Real estate investors face obstacles
A survey conducted in the early months of 2023 by the real estate trading platform Batdongsan.com with 1,000 individuals revealed that not only those who do not own properties are interested in acquiring real estate, but also individuals who already own three or more properties still have a strong desire to make additional purchases. This group accounted for an astounding 87 percent of the respondents.
Similarly, for individuals who own 1-2 properties, the desire to continue acquiring assets was reported at 66-79 percent respectively. Notably, a significant number of individual real estate investors rely on credit as a source of funding. Consequently, with loan interest rates ranging from 13 percent to 15 percent per annum, many investors find themselves coming to a stall.
For instance, Nguyen Dung, residing in District 3, HCMC, owns multiple assets, including residential and agricultural land in Binh Duong, Long An, and Lam Dong provinces. However, he constantly finds himself in need of cash to repay his debts. Each month, he has to allocate nearly VND200 million to repay both the principal and interest to the bank. This includes a VND6 billion loan that has received warnings from the bank as it could potentially turn into a bad debt.

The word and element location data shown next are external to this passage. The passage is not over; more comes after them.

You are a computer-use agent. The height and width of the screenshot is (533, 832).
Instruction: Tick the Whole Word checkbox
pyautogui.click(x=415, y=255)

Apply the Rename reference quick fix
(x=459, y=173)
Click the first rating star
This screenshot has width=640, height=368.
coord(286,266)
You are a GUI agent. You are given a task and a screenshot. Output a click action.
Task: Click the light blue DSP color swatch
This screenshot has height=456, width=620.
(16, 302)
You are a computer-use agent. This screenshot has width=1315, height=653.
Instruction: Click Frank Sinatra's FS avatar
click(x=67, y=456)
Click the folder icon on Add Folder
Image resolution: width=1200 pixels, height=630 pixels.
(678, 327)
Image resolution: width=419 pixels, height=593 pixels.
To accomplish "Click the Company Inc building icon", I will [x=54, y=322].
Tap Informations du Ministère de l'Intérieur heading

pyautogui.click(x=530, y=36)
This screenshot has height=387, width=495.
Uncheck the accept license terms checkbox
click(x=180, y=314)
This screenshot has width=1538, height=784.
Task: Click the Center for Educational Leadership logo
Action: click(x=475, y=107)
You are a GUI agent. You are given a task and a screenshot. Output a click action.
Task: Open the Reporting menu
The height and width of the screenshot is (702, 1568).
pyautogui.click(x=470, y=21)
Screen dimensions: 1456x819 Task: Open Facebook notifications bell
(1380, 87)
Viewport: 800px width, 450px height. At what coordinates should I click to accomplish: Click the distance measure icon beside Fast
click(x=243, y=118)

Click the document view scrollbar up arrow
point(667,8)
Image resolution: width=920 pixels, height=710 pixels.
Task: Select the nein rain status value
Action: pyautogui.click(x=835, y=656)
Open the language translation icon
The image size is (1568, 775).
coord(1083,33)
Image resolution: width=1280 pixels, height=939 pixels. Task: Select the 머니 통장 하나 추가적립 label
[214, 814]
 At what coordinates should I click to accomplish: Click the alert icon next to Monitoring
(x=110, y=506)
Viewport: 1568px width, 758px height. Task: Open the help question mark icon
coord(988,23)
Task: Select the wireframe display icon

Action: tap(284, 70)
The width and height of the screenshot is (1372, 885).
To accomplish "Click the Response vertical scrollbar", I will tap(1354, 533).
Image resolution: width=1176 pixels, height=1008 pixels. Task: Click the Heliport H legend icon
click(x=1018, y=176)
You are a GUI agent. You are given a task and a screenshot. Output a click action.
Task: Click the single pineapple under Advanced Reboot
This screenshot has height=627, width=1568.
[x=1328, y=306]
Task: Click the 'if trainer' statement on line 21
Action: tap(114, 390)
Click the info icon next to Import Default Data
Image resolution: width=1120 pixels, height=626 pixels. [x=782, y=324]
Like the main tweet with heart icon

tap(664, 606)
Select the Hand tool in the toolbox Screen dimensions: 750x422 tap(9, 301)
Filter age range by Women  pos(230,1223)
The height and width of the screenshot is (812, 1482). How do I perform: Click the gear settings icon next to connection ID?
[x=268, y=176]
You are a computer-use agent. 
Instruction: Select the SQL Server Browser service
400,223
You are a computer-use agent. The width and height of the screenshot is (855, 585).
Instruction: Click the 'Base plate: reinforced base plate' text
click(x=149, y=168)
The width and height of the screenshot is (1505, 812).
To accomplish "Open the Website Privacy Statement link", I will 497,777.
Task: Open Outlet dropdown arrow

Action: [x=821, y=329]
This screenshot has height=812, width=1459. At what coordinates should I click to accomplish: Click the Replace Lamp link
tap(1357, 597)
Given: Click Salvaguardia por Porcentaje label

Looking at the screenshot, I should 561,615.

Over the past five months, Dung has resorted to leveraging his house and car, borrowing from relatives, and even taking out high-interest loans to cover the interest payments because his five land title deeds on the outskirts of HCMC remain unsellable, despite lowering the prices.
Similarly, another real estate investor residing in Thu Duc City had to sell his luxury car, imported from Europe in 2018, at a reduced price to repay a loan taken to purchase more than 6,000 square meters of agricultural land in Dong Nai Province. Despite repeated price reductions, he has been unable to find a buyer for the land.
This is the inevitable result of speculative and short-term trading investment practices, excessive use of financial leverage during the real estate market boom, and the failure to react promptly when the market turned sour for an extended period. R
egarding this situation, Ms. Duong Thuy Dung, Senior Director of CBRE Vietnam, believes that although credit policies are gradually being relaxed, accessing capital for investors remains extremely difficult. Moreover, the future development of the real estate market is still uncertain. The fact that whether the market will heat up or not depends greatly on global and domestic economic conditions. Consequently, finding a viable solution for investors stranded with their accumulated assets remains a formidable challenge.